I always figured that those tiny marshmallows were created for those people who had an appetite for a marshmallow, but weren’t hungry enough to eat an entire regulation-sized marshmallow.
Kathy Bolin of Rochester wrote, “My uncle Floyd often stopped out at our farm around lunchtime. It was always lunchtime. He would put chocolate cake between two slices of mom’s famous wheat bread so that the cake wouldn’t be so sweet.”
Those thrilling days of yesteryear
Have you ever walked into a room and forgotten why you were there? Of course, you have. Everyone has. That was the nice thing about having an outhouse. That never happened when I walked into an outhouse.
In the neighborhood
The neighbor’s faucet in his kitchen sink wouldn’t stop dropping. He tried ignoring it, but it didn’t help. He went to the hardware store to get advice and a repair kit. As he stepped into the store, a small child, being chased by another, tried to run between his legs. This caused him to stumble, knocking over a display of screwdrivers. Screwdrivers went everywhere. He stepped on one and nearly joined it on the floor. He moved as if it were his first time on ice skates before he was able to reach out and grab the service desk, tipping over a great array of keys and a few boxes of red licorice in the process. Once the sound of falling objects had subsided, he regained his balance and tried to regain his composure. He told the store clerk, “My kitchen sink doesn’t work right.”
The clerk replied, “I’d be surprised if it did.”
Nature notes
The morning chorus woke me early and summoned me from my bed. Male birds were yelling at other male birds, “Get off my dawn!”
Catbirds gobbled unripened berries. Rose-breasted grosbeaks sang. They are one of few bird species to sing while on the nest. The female sings when building the nest, incubating and brooding. The male sings quietly from the nest and loudly from other perches. Their song is a whistled one reminiscent of a robin, only sweeter.

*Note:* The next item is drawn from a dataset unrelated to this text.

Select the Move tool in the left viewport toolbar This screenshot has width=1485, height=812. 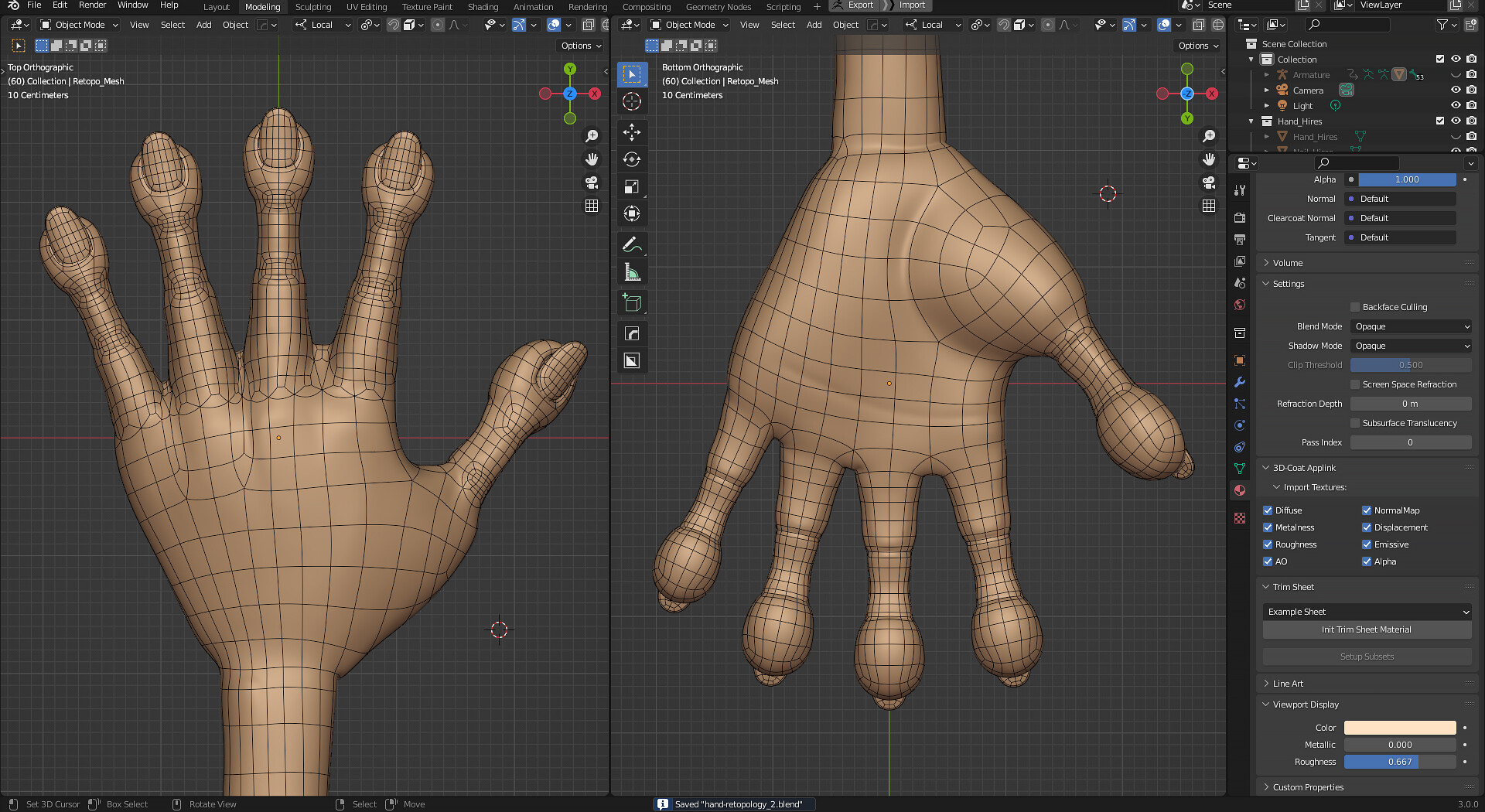(x=632, y=133)
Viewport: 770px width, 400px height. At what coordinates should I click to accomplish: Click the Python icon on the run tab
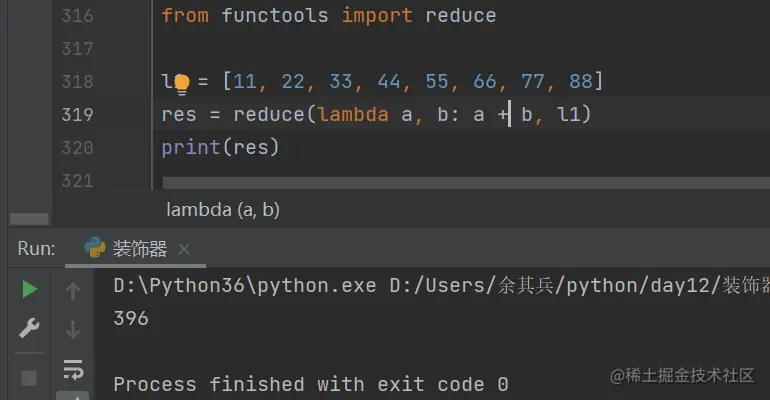(x=95, y=248)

Crows gathered together in the middle of the road as if they were stuck there. Were they velcrows? No, they were chowing down on road kill.
I took a walkabout in New Richland. I looked down at ants scurrying about on the sidewalk. When I’d worked in Arizona recently, a friend told me that The Grand Canyon State was home to 318 species of ants. I recall reading something, I think it was from Carleton College, saying that Minnesota has 102 ant species.
The trees weren’t the only things holding up the sky. A good number of chimney swifts were flying overhead. The chattering of the flying cigars not only made me look up, it made me feel up.
Meeting adjourned
Gerry Schwarz of Mason City sent this quote from Joseph L. Townsend, “Oh, the kind words we give shall in memory live; And sunshine forever impart; Let us oft speak kind words to each other; Kind words are sweet tones of the heart.”